#### Extrait du document ####

L'année 2015 a constitué un tournant majeur pour l'environnement et le développement durable, avec l'adoption de l'Agenda 2030 et ses 17 Objectifs de développement durable (ODD) lors du Sommet de New York et l'adoption de l'Accord de Paris deux mois plus tard.
Leurs caractères universels, leur ambition commune, leur capacité à dépasser les clivages montrent notre volonté commune d'avancer ensemble vers un monde plus juste et soucieux de la protection de notre planète et des générations futures ;
Il nous faut à présent être à la hauteur de nos engagements et, à ce titre, le suivi de la mise en oeuvre de l'Agenda 2030 revêt une importance cruciale.
Au coeur du dispositif global de suivi se tient le Forum politique de haut niveau pour le développement durable.
La réussite de la prochaine édition de ce Forum en juillet prochain, la première après l'adoption de l'Agenda 2030, sera d'une importance majeure.
Afin d'y contribuer et en cohérence avec son engagement dans la négociation ayant conduit à l'adoption des ODD, la France fera partie des premiers pays à présenter dès juillet prochain leur démarche de mise en oeuvre nationale ;
Le succès de l'Agenda 2030, notre nouvelle feuille de route universelle en matière de développement durable pour les 15 ans à venir, repose en premier lieu sur l'implication de tous les Etats.

####

(Mise en pratique)
1. Recopiez mot pour mot le passage de l'extrait du document qui va de « Leurs caractères universels, leur » à « d'une importance majeure. ».
2. Répondez aux questions suivantes à partir de l'extrait du document.
(a) Combien d'Objectifs de développement durable l'Agenda 2030 comporte-t-il ?
(b) Quelle instance se tient au cœur du dispositif global de suivi ?
(c) Pour combien d'années l'Agenda 2030 sert-il de feuille de route ?

#### Section de données ####

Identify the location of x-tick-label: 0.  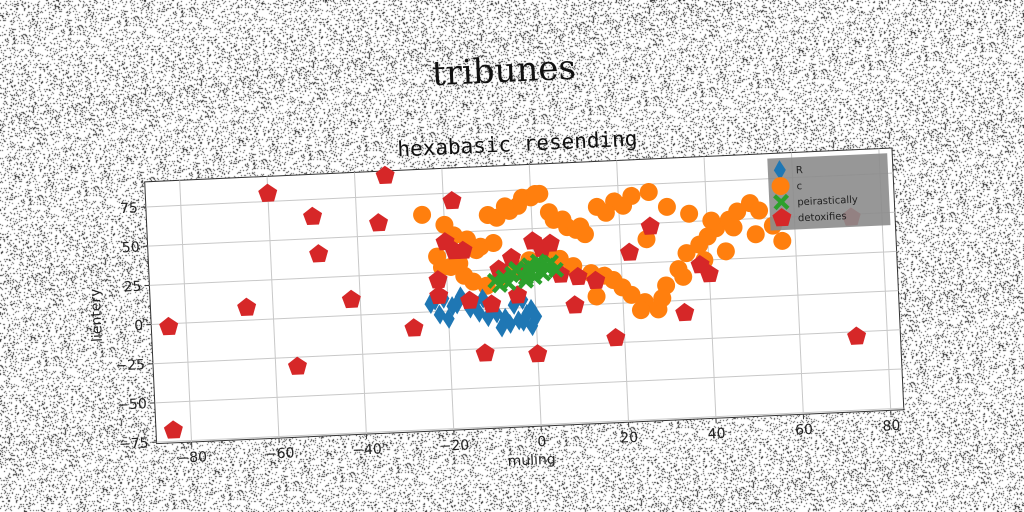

####

(Corrigé par tâche)
1.
Leurs caractères universels, leur ambition commune, leur capacité à dépasser les clivages montrent notre volonté commune d'avancer ensemble vers un monde plus juste et soucieux de la protection de notre planète et des générations futures ;
Il nous faut à présent être à la hauteur de nos engagements et, à ce titre, le suivi de la mise en oeuvre de l'Agenda 2030 revêt une importance cruciale.
Au coeur du dispositif global de suivi se tient le Forum politique de haut niveau pour le développement durable.
La réussite de la prochaine édition de ce Forum en juillet prochain, la première après l'adoption de l'Agenda 2030, sera d'une importance majeure.

2.
(a) 17.
(b) Le Forum politique de haut niveau pour le développement durable.
(c) Pour les 15 ans à venir.